Numerical counts of weapons alone are an inadequate measure because of the major trend to product improvement which makes, for example, a new combat fighter a very different weapons system from one built 10 years previously. In addition, national inventories of stocks of armaments are never published, but some figures are available which reflect these various qualitative changes; at the outset of the 1960s no intercontinental ballistic missiles (ICBMs) had yet been deployed. By the end of the decade the estimated numbers were 2,150. In the late 1960s and early 1970s the USA tripled the number of its nuclear weapons with the introduction of multiple independently targeted reentry vehicles (MIRVs), and the USSR "MIRVed" their missiles during the next decade.
In 1960 the deployment of submarine-launched ballistic missiles was negligible. By the end of the decade, some 55 nuclear-missile submarines were operational, comprising about 800 missiles, capable of delivering about 1,800 warheads. The number has since doubled. From 1960 to 1968 the world stock of fighting vessels is estimated to have increased from 4,550 to 4,900. This relatively small increase in numbers masks the much larger increase in the value of this stock (at 1968 prices, the value of the stock in 1960 was about $34,000 million, as compared with $60,000 million in 1968, a 75% rise). In 1960 the world stock of supersonic fighters was estimated at 6,000. By 1970 it had doubled. In 1960 there were 15 production programmes for supersonic aircraft; by 1970 these too had doubled. Doubling is a feature that continues and weapons proliferate in geometrical progression by number or power.
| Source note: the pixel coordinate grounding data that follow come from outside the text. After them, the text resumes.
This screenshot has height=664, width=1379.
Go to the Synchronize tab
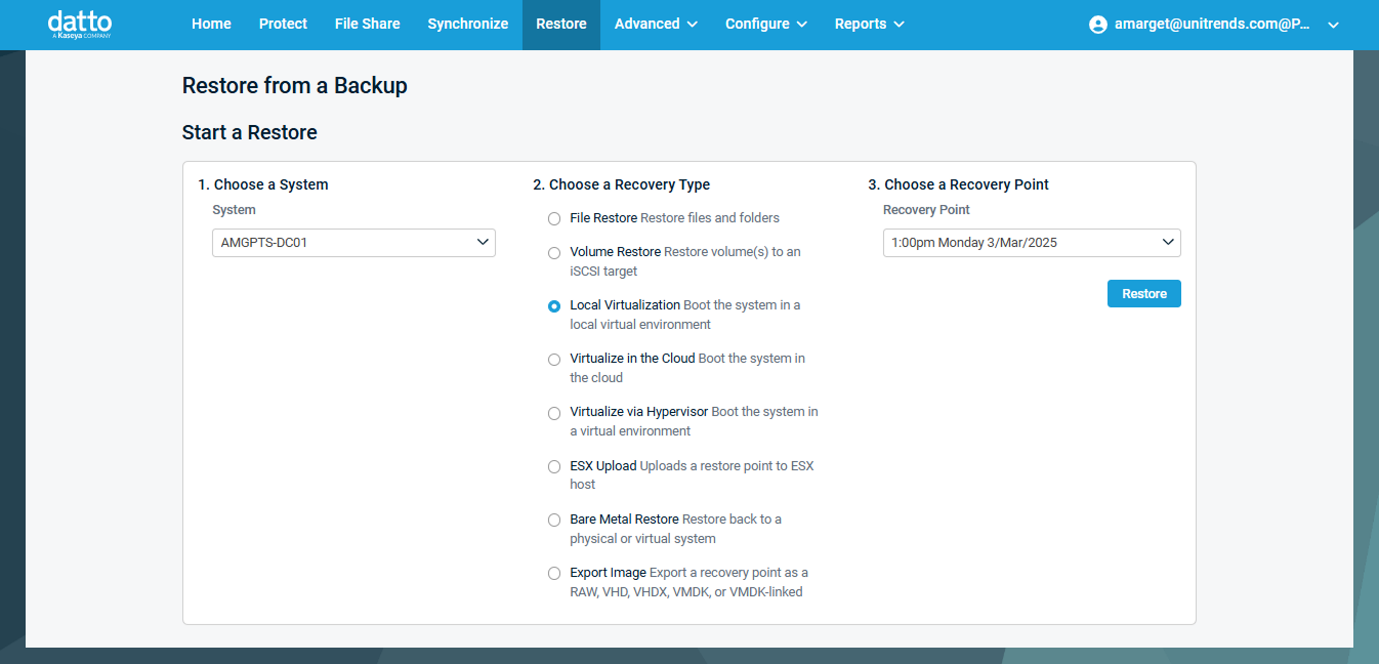(468, 23)
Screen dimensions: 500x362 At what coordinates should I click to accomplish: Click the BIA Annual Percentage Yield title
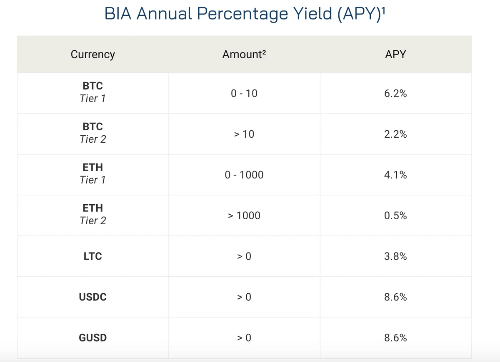(x=245, y=14)
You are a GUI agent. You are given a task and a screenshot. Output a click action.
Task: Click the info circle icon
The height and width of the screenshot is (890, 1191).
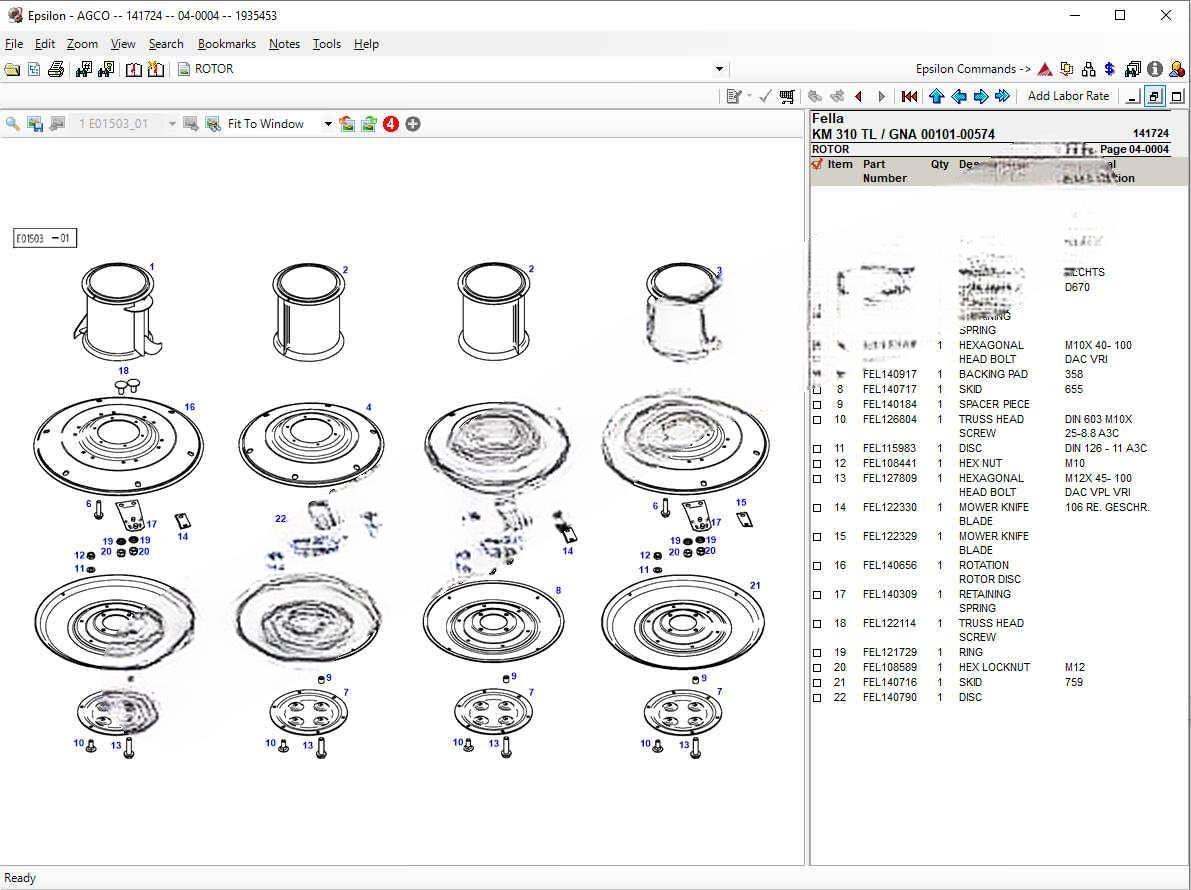pyautogui.click(x=1155, y=69)
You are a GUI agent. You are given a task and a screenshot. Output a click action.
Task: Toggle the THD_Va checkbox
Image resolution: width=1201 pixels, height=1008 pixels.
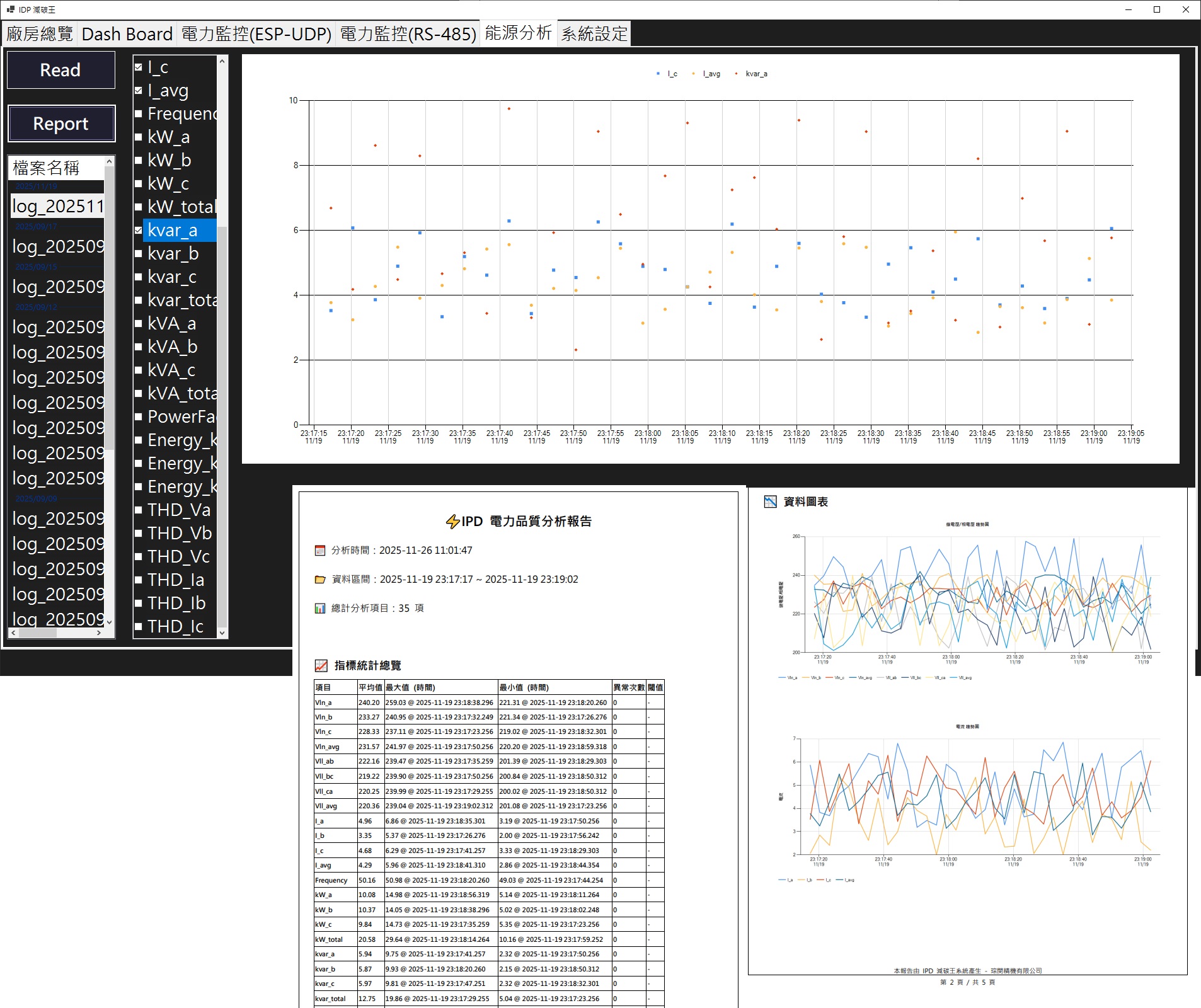(x=139, y=510)
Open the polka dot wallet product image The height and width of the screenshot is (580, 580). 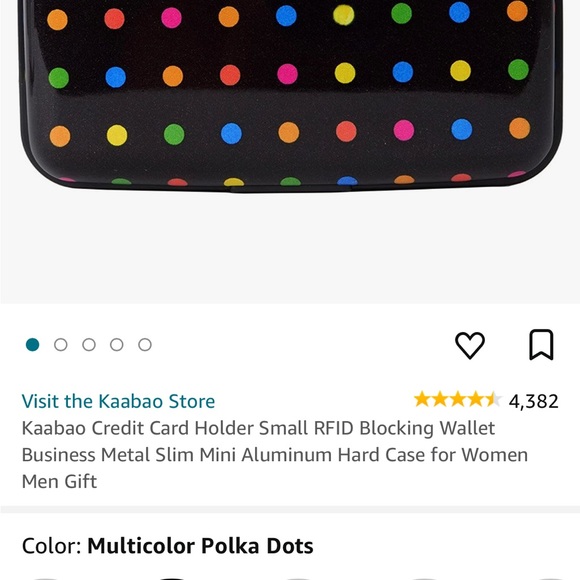tap(291, 95)
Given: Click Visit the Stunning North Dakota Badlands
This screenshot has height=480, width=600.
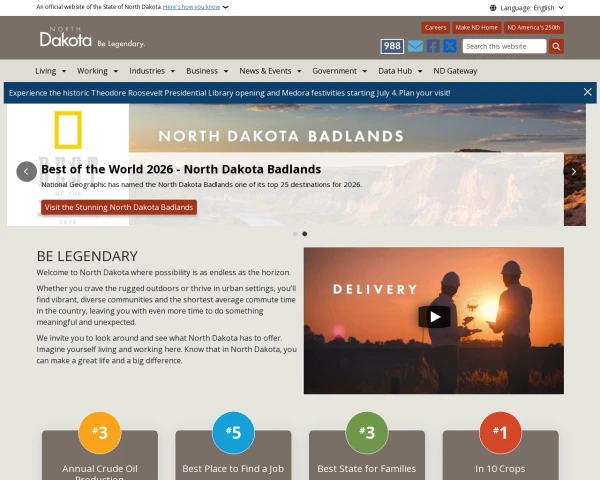Looking at the screenshot, I should pyautogui.click(x=119, y=207).
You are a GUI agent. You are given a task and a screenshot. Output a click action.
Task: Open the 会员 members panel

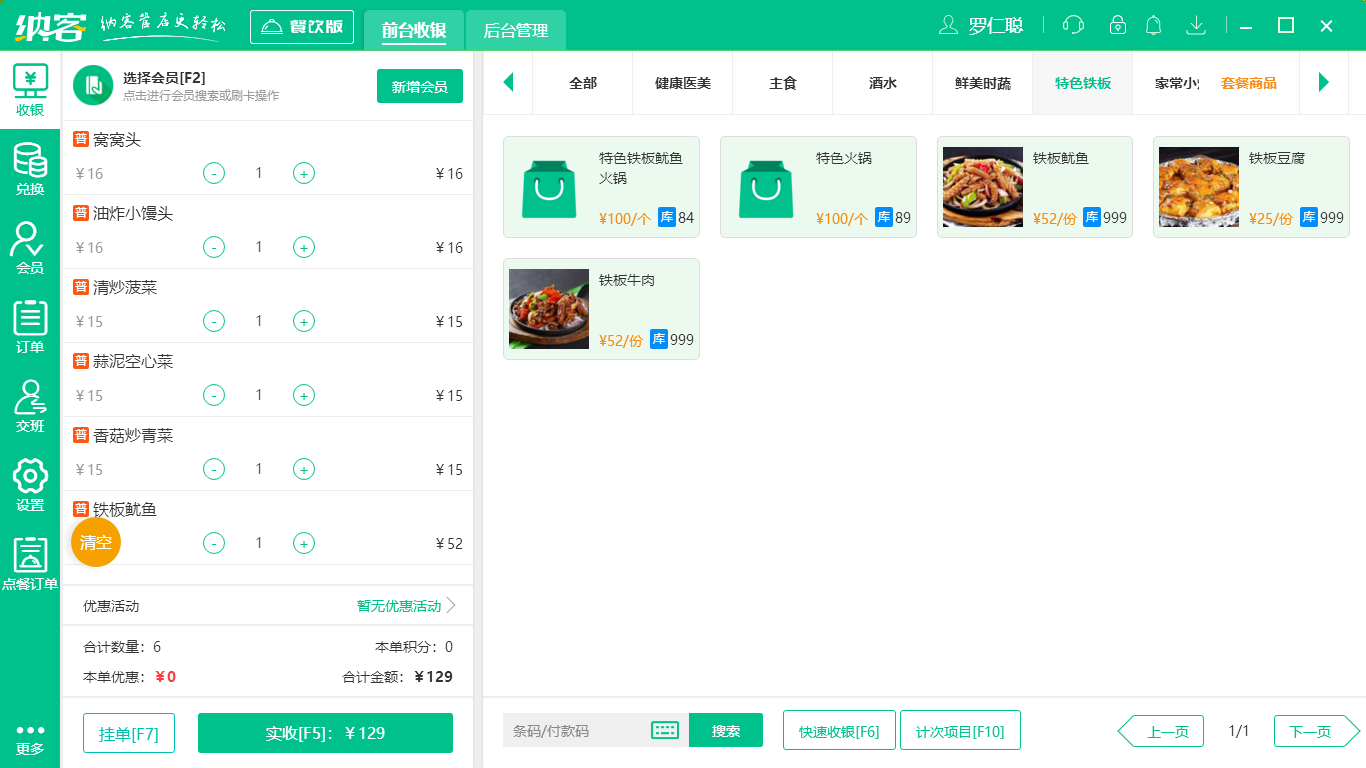(x=30, y=248)
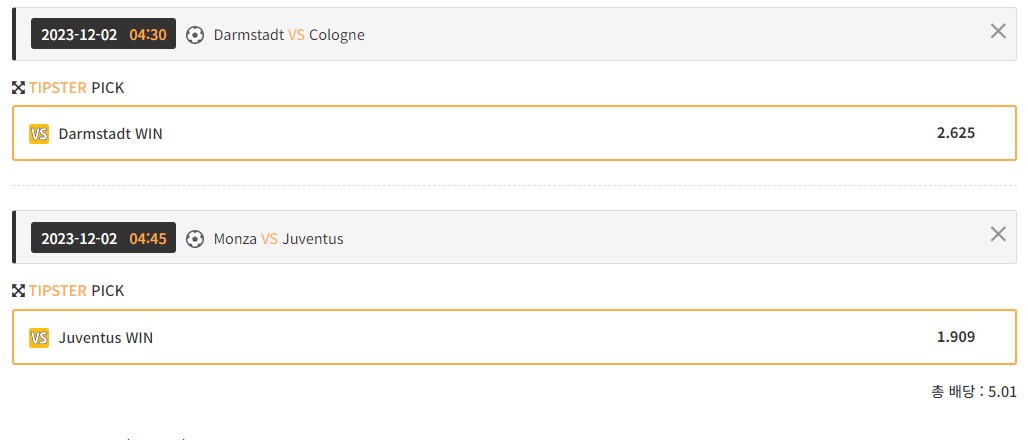Click the tipster pick icon above Darmstadt WIN

pos(18,88)
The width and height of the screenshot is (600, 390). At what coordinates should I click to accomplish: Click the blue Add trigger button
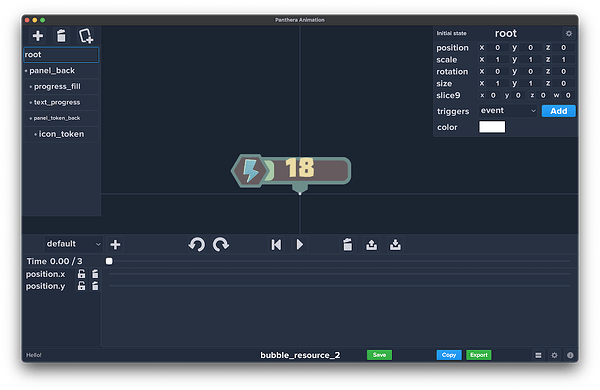tap(558, 111)
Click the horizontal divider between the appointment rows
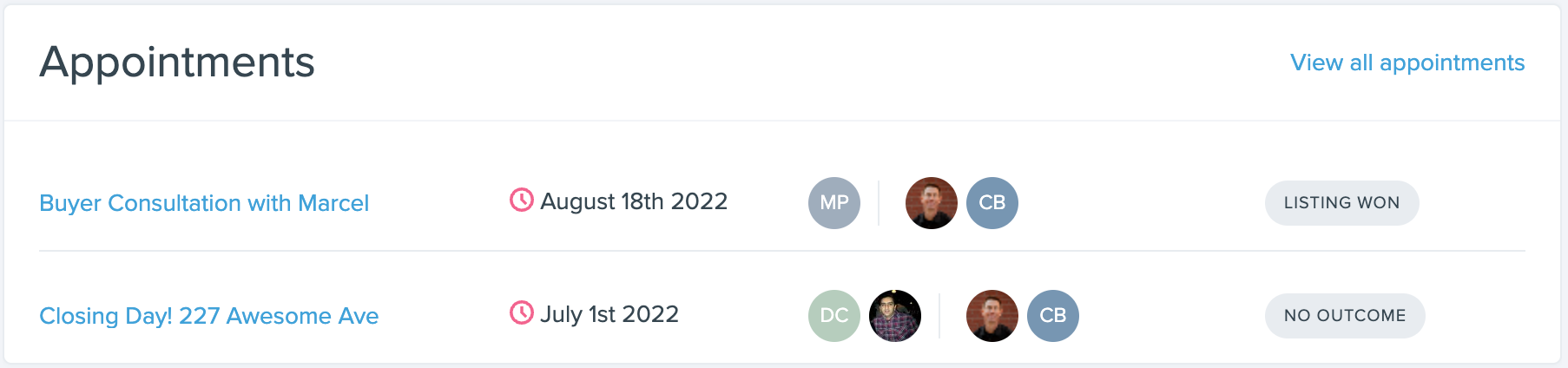Image resolution: width=1568 pixels, height=368 pixels. click(x=782, y=251)
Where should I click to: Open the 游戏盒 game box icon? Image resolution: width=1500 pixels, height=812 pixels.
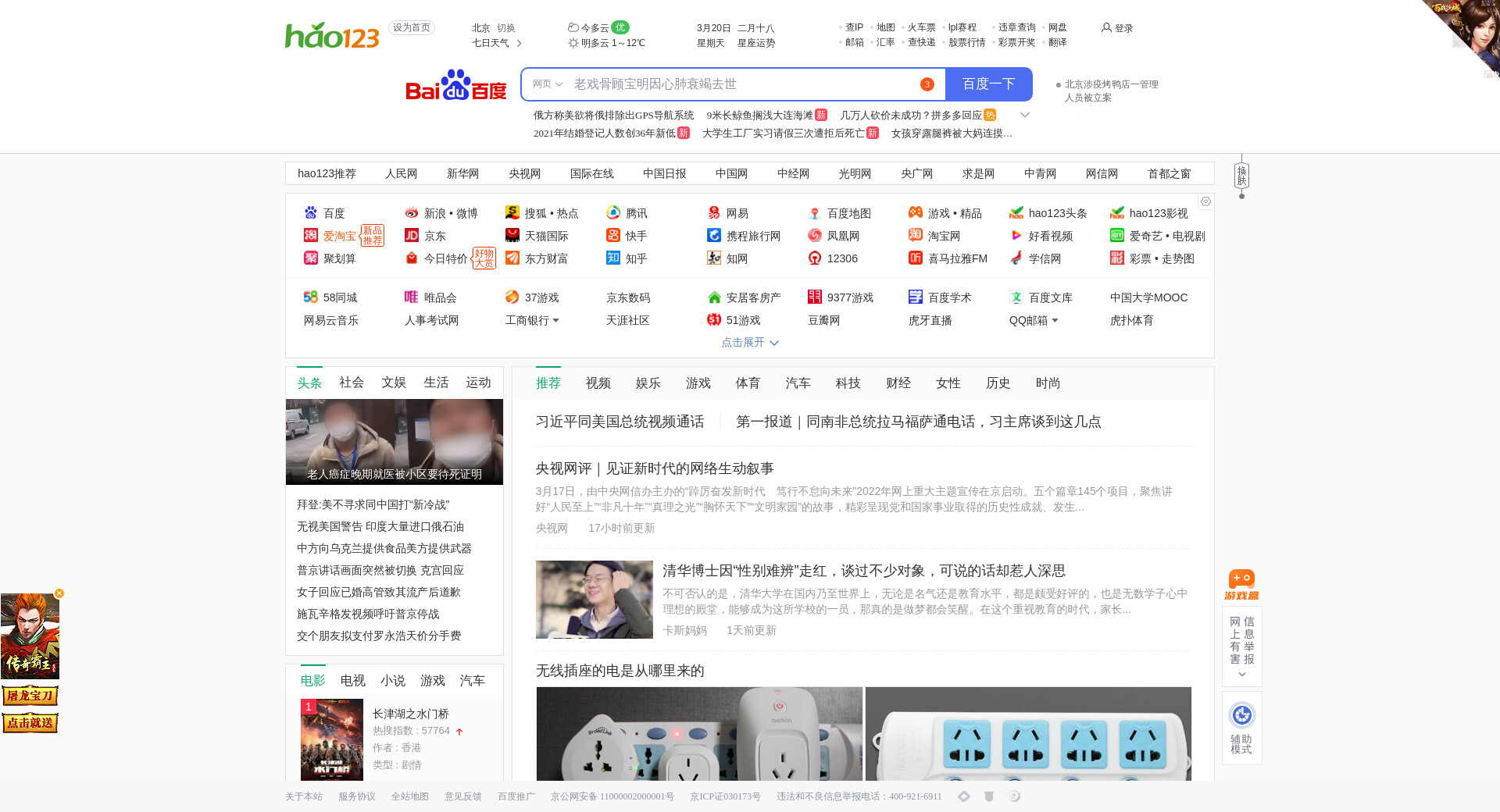[1241, 584]
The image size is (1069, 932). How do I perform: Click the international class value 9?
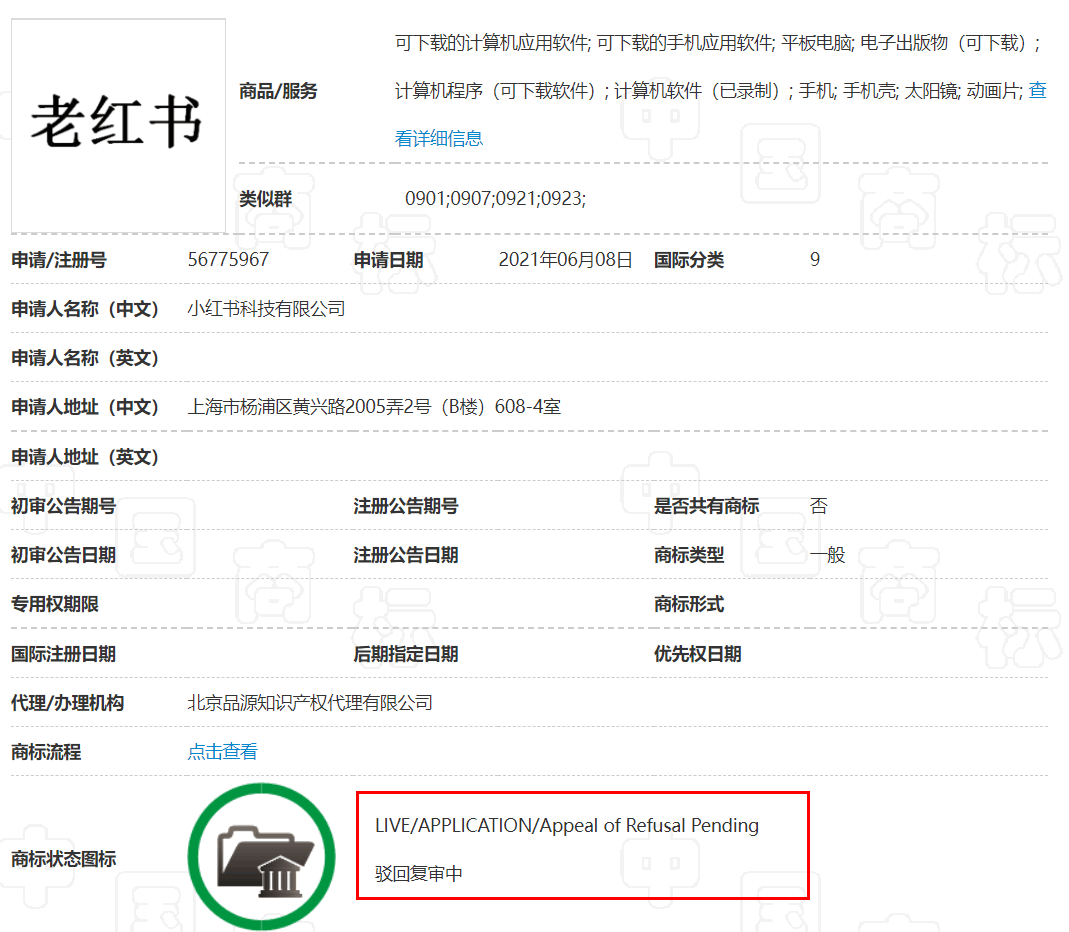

In July 1983 the superpowers were said to have reached a point of rough equivalency, the USA usually leading the way in new quantitative and qualitative technological changes, most recently with the Cruise missile, with the USSR never far behind and occasionally leading the way (as with very large missiles). Between 1983 and 1987 the USA is expected to spend more than US$ 1,600 billion, including a planned 3,900 aircraft (fighters, bombers and transport planes) and 8,800 tanks and cannon-carrying vehicles; and between 1983 and 1993, to produce 14,000 more strategic and tactical nuclear bombs and missiles. A future rate of real increase in military spending worldwide was estimated at a minimum of 2 to 3% annually. The latest escalation has been to extend the arms race beyond the earth's atmosphere in the so-called "Star Wars" defence programme.